#### TASK BRIEF
The answer should be a number alone: the count of lines in the listing below that include "computer".

....

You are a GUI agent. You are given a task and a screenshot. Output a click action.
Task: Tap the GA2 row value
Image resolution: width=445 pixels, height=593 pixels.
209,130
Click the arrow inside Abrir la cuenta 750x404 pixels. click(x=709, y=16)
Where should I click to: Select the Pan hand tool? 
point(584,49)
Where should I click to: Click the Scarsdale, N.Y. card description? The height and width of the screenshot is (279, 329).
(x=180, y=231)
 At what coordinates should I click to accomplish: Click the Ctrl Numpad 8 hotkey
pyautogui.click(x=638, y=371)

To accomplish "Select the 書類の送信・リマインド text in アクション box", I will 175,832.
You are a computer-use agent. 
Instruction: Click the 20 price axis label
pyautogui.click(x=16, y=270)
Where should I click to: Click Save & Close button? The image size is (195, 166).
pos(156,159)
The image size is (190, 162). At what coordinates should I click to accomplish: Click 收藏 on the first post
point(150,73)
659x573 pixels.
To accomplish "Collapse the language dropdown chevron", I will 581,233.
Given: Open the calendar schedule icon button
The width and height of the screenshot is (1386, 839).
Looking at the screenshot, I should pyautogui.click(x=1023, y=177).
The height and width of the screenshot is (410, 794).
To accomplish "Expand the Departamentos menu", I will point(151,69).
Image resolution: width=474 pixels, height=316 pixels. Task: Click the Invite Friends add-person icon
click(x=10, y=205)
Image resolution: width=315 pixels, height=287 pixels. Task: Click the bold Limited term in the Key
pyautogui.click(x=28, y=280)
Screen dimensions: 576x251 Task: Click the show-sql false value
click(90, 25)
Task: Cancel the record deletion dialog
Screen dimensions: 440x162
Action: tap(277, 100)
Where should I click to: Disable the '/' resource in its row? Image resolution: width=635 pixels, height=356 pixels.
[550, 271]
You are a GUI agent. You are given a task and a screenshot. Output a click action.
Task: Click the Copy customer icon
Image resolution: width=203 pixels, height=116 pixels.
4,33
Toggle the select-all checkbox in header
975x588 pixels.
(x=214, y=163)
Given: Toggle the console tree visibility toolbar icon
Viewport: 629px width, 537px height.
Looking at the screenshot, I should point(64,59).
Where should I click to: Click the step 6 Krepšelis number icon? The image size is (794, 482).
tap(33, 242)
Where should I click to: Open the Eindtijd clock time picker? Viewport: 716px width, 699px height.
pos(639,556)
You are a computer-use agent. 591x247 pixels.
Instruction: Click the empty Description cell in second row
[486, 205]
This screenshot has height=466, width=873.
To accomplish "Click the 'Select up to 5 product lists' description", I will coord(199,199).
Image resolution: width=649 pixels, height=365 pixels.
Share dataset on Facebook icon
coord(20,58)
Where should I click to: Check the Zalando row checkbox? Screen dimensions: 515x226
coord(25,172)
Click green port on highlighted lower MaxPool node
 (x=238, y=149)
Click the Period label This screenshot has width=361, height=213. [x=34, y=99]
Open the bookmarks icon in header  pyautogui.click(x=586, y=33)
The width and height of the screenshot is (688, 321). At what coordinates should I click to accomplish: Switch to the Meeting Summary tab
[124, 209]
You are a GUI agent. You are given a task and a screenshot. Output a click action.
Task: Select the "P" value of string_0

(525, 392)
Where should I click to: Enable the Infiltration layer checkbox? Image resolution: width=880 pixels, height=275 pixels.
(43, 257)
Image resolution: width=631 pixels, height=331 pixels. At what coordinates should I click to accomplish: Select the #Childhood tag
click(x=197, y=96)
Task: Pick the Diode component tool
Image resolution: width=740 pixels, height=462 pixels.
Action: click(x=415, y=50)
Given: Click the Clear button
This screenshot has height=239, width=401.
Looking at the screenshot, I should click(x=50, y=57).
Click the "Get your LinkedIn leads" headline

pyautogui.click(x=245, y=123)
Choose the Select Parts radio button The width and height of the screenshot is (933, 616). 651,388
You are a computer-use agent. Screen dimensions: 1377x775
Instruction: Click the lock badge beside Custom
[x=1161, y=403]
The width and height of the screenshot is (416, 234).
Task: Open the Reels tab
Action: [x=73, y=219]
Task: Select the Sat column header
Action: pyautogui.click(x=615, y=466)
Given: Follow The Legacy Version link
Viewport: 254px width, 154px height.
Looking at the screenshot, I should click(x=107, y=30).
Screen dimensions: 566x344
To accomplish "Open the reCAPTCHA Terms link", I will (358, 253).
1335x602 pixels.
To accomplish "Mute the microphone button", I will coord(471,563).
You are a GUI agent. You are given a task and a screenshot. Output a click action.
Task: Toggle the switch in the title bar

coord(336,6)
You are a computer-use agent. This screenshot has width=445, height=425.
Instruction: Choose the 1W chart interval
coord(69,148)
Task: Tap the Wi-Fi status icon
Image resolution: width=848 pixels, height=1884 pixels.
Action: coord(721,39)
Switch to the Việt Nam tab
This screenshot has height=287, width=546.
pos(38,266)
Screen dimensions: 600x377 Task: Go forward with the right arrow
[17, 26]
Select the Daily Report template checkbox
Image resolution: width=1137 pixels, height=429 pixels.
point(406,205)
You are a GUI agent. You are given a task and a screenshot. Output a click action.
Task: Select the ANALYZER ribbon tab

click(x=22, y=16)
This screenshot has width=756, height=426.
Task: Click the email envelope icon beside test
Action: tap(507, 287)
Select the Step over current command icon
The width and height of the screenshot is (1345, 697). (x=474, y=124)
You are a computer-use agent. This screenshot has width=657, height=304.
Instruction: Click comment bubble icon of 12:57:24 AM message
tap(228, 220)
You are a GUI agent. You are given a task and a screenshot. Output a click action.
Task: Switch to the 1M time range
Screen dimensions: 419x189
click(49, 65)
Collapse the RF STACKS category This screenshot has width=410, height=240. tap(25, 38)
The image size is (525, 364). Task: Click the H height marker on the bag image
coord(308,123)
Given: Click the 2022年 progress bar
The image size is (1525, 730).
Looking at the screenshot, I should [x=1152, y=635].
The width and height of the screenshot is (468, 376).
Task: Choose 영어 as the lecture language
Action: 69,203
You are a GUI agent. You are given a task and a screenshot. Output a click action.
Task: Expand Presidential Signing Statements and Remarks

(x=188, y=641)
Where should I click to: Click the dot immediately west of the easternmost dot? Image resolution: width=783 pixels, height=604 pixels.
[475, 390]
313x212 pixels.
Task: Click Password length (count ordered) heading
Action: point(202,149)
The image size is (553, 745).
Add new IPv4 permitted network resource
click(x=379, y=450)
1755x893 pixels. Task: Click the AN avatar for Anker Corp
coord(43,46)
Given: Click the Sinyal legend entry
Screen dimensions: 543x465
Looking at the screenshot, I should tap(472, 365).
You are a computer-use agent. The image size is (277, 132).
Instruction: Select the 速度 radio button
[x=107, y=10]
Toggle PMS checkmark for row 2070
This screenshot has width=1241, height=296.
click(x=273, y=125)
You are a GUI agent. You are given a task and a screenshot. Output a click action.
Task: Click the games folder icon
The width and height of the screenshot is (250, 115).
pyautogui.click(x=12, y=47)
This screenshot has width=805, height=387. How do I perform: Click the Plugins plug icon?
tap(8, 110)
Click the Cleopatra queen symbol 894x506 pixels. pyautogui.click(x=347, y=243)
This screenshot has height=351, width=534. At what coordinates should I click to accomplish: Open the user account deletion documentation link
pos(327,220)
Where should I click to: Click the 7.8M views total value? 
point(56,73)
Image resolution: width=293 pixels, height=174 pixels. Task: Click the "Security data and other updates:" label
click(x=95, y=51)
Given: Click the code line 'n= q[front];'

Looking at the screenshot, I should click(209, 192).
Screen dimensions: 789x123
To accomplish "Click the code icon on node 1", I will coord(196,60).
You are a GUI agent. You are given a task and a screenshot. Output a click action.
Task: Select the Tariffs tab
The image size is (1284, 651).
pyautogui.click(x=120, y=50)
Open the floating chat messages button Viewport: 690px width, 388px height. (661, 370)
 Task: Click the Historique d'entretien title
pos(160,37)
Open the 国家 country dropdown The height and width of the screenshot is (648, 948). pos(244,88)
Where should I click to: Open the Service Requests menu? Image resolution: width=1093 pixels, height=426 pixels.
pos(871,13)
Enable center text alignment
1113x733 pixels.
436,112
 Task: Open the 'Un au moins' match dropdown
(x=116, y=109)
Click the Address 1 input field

....

#### RESPONSE FOR THIS EXERCISE
6